Fifteen micrograms of cell lysate protein was denatured in 1x SDS-loading dye at 95°C, separated by SDS-PAGE and transferred onto a PVDF membrane (pore size: 0.45 μm; Carl Roth, Karlsruhe, Germany) according to standard protocols. Membranes were blocked with 10% nonfat dry milk (Carl Roth) in 1xTST buffer (50 mM Tris HCl, 0.1% Tween 20, 150 mM NaCl; pH 7.4) and then incubated with anti-Flag epitope peroxidase-conjugated antibody (1:8,000; A8592, Sigma-Aldrich) or anti-His (1:3,000; 18184, Abcam). GAPDH (1:20,000; 2118S, Cell Signaling, Danvers, MA) was used as a loading control. Immunoblots were visualized using the Clarity Western ECL plus Western Blotting Detection Reagent (Fisher Scientific) and ChemiDoc Touch Imaging System (Bio-Rad).

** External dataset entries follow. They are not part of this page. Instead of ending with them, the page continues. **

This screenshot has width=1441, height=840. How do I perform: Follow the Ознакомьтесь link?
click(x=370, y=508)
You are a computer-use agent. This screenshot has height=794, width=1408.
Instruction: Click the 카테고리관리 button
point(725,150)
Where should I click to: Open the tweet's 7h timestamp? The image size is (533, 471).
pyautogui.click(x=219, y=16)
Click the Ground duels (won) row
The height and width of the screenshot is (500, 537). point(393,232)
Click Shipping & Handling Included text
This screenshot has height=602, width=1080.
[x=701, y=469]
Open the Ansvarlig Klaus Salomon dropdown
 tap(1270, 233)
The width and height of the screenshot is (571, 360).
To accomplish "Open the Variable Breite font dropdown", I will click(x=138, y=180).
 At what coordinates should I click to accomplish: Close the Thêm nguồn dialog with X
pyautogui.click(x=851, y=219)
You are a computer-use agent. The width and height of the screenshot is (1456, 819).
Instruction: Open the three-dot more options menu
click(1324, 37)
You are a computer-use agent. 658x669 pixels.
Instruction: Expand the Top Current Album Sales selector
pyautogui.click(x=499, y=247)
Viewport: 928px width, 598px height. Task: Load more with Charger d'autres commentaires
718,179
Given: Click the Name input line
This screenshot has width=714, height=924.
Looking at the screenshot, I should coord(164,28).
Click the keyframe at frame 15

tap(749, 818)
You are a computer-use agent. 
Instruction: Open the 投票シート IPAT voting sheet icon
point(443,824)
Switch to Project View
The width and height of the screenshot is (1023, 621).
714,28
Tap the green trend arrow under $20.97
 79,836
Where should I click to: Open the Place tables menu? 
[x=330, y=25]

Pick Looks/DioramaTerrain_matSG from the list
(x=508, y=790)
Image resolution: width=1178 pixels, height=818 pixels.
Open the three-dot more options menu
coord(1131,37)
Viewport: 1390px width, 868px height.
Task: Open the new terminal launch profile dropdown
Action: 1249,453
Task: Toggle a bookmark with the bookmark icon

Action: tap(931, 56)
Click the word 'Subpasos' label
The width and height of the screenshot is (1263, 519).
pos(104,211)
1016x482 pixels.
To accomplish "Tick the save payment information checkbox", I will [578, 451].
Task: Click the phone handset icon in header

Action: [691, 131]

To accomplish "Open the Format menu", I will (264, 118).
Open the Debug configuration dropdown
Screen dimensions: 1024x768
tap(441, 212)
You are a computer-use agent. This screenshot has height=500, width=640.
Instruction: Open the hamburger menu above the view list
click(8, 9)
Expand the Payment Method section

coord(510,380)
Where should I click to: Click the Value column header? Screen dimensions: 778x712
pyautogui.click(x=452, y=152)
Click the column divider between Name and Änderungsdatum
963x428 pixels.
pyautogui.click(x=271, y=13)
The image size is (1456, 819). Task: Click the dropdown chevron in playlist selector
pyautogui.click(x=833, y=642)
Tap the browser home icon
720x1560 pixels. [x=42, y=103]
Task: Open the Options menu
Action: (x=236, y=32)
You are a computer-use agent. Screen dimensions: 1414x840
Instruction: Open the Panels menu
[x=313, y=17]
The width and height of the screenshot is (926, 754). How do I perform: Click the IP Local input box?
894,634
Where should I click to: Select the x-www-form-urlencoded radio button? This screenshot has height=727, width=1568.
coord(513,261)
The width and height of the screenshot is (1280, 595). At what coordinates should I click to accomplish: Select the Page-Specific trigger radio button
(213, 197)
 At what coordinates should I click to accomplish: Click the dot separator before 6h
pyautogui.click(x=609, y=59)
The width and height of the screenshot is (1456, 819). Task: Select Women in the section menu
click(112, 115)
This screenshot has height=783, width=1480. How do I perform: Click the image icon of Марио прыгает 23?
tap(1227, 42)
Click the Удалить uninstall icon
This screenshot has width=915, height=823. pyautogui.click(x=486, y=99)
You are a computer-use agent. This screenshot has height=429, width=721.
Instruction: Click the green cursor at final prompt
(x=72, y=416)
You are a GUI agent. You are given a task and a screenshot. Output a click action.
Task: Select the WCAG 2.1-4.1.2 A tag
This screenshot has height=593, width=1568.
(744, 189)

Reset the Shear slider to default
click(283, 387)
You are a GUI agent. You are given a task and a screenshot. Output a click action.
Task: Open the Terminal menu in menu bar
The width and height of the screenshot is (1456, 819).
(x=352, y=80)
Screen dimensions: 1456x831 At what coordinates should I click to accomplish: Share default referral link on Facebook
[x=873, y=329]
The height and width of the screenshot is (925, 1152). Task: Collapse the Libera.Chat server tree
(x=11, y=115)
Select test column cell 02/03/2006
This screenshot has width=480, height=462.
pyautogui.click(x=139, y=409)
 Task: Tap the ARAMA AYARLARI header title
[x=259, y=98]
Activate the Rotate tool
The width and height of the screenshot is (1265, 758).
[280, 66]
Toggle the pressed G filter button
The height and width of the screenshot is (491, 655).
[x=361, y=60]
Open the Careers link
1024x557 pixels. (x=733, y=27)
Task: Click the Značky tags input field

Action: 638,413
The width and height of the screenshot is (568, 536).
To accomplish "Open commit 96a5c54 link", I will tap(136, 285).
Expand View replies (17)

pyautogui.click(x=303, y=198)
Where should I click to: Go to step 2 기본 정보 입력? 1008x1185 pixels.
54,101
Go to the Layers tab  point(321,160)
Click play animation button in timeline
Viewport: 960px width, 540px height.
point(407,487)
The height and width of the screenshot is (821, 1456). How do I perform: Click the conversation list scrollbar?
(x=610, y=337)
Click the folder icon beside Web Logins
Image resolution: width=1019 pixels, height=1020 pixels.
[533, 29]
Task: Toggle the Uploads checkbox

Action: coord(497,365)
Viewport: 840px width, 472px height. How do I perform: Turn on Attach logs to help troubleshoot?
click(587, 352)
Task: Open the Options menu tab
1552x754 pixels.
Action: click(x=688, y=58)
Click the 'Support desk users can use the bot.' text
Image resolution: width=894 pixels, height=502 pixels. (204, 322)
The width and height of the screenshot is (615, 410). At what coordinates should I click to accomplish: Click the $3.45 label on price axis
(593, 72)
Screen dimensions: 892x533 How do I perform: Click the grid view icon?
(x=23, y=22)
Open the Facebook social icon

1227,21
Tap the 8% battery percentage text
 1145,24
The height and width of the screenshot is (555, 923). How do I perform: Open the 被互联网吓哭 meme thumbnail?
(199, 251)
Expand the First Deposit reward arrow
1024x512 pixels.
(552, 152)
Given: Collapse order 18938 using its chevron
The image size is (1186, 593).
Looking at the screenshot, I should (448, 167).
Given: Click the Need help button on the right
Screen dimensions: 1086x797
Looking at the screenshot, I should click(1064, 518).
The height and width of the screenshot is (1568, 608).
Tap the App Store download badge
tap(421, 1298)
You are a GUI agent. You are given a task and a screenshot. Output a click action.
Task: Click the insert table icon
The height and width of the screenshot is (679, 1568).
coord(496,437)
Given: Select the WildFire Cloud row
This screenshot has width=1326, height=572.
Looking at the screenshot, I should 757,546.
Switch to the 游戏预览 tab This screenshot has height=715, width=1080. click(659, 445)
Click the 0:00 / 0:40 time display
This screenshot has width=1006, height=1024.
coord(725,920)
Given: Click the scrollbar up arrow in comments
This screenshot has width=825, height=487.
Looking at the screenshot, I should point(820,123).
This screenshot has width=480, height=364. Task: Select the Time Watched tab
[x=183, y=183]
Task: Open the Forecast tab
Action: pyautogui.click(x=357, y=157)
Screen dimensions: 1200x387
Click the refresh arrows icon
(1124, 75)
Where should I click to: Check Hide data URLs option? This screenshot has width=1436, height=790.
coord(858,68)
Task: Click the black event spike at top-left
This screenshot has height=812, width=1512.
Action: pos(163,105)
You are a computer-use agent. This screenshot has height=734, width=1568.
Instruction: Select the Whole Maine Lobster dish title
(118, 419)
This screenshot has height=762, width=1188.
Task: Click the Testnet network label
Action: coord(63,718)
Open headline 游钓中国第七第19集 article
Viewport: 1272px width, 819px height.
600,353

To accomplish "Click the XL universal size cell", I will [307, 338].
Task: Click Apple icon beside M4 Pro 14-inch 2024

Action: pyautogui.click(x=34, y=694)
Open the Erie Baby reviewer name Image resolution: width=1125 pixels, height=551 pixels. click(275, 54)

Gene expression was investigated in the liver, duodenum, jejunum, ileum, and colon obtained from ad libitum–fed, 2 h-refed, or 16 h-fasted mice fed chow diet or HFD and from human colon samples. RNA was extracted using TRIzol® reagent (Thermo Fisher Scientific) and digested with DNaseI (New England Biolabs). One microgram RNA was reverse-transcribed using the LunaScript™ RT SuperMix Kit (New England Biolabs). Quantitative polymerase chain reaction was performed using the Universal SYBR Green Supermix (Bio-Rad) and the StepOnePlus™ system (Thermo Fisher Scientific). Relative mRNA levels were quantified using the ΔΔCT method with 36B4 as the reference gene. Primer sequences are listed in supplemental Table S2.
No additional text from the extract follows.